* _THE PROBLEM_
Could the listing below be reproduced exactly, minus its pictures?

* _DATA EXTRACT_
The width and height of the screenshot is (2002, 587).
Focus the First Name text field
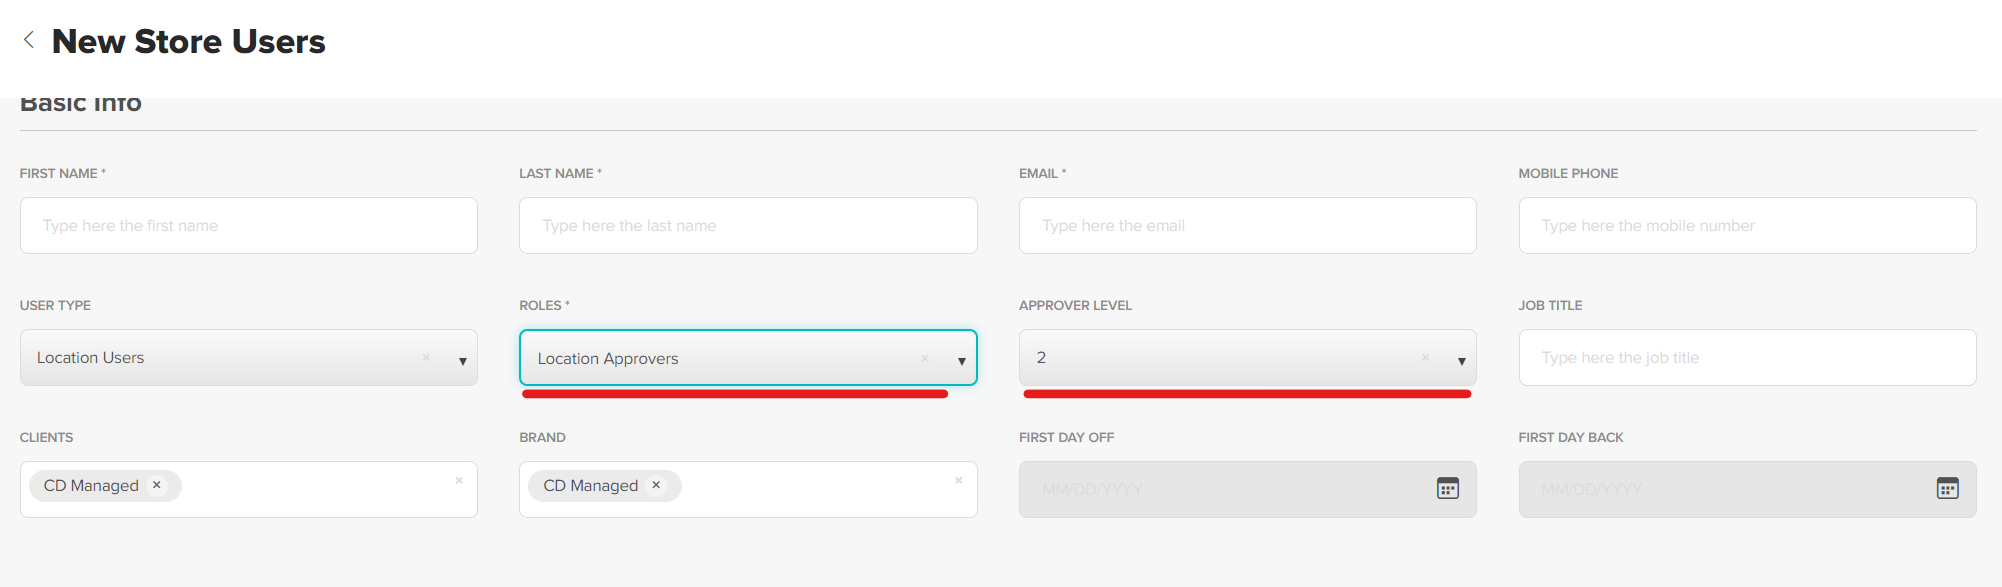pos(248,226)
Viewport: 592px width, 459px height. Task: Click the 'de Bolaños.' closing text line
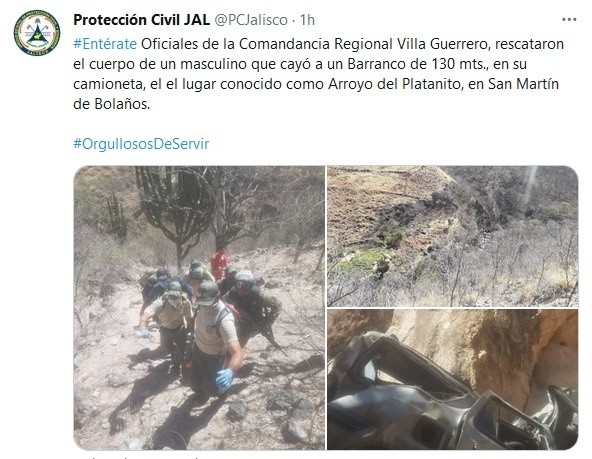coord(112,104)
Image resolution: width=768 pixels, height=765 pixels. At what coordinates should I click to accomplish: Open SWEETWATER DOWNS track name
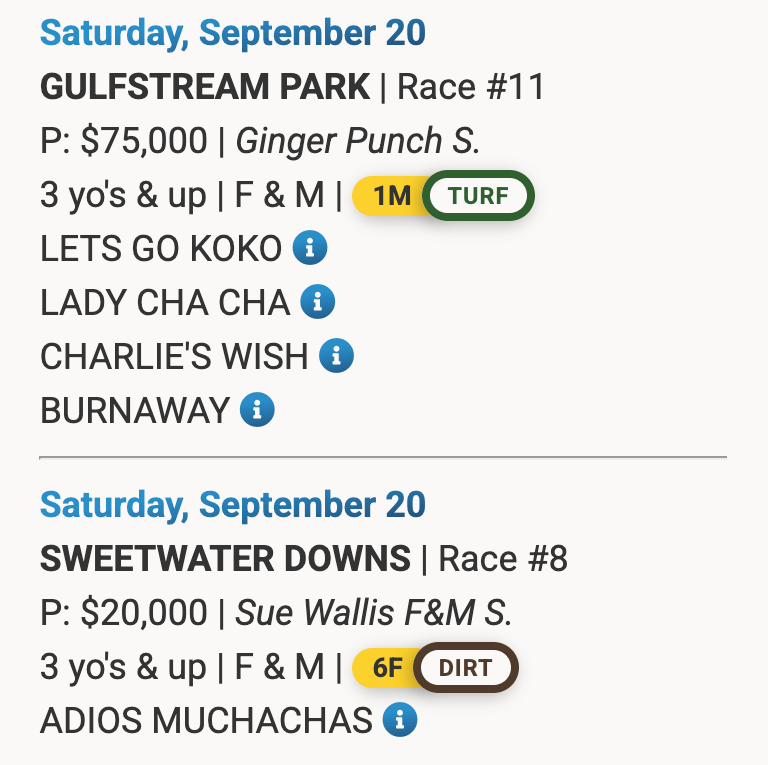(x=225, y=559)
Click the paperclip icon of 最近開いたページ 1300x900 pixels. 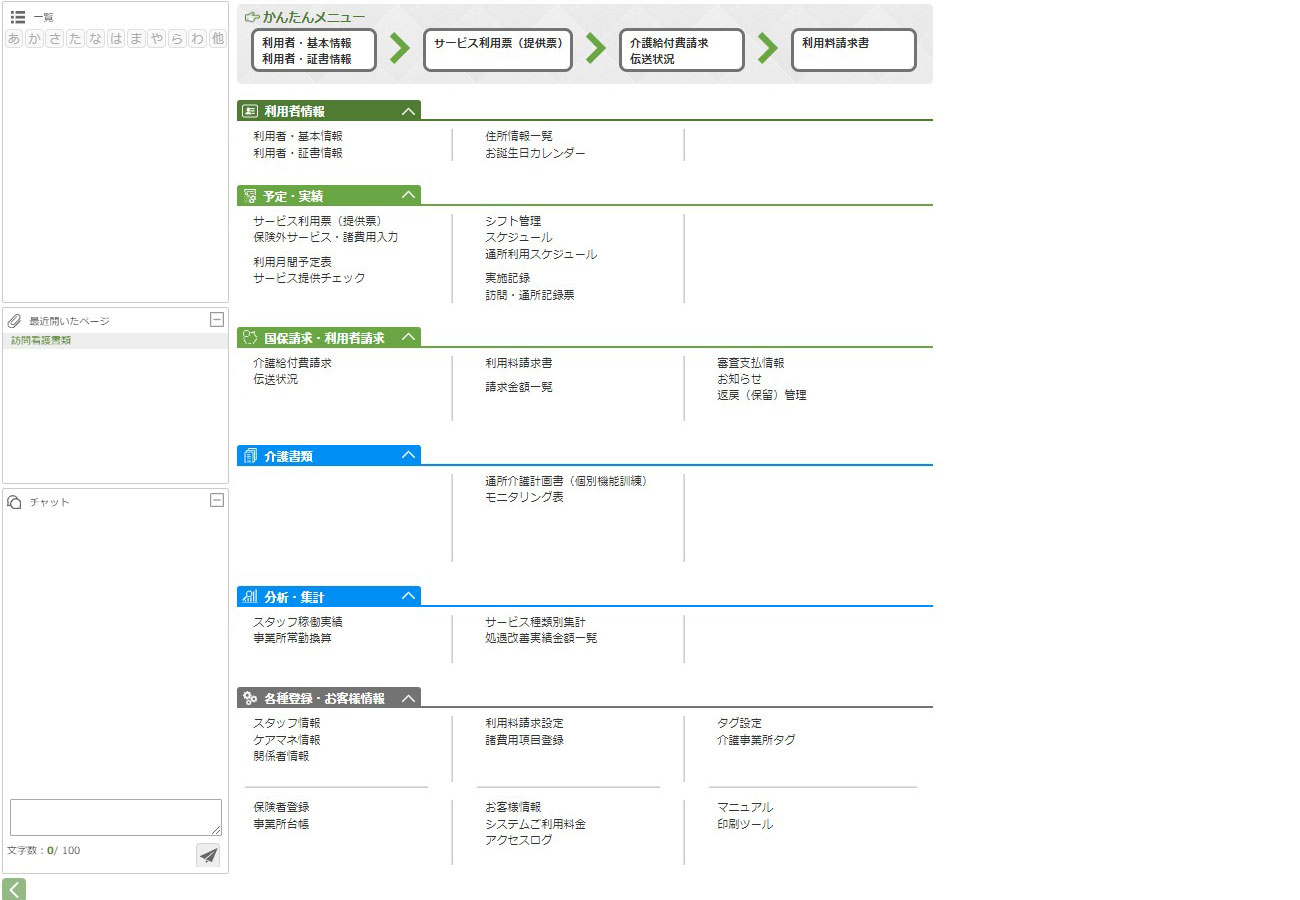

* _ANSWER_
The width and height of the screenshot is (2002, 587).
Focus the First Name text field
pos(248,226)
Viewport: 592px width, 459px height. Task: Click the 'de Bolaños.' closing text line
coord(112,104)
Image resolution: width=768 pixels, height=765 pixels. At what coordinates should I click to accomplish: Open SWEETWATER DOWNS track name
(x=225, y=559)
Click the paperclip icon of 最近開いたページ 1300x900 pixels. 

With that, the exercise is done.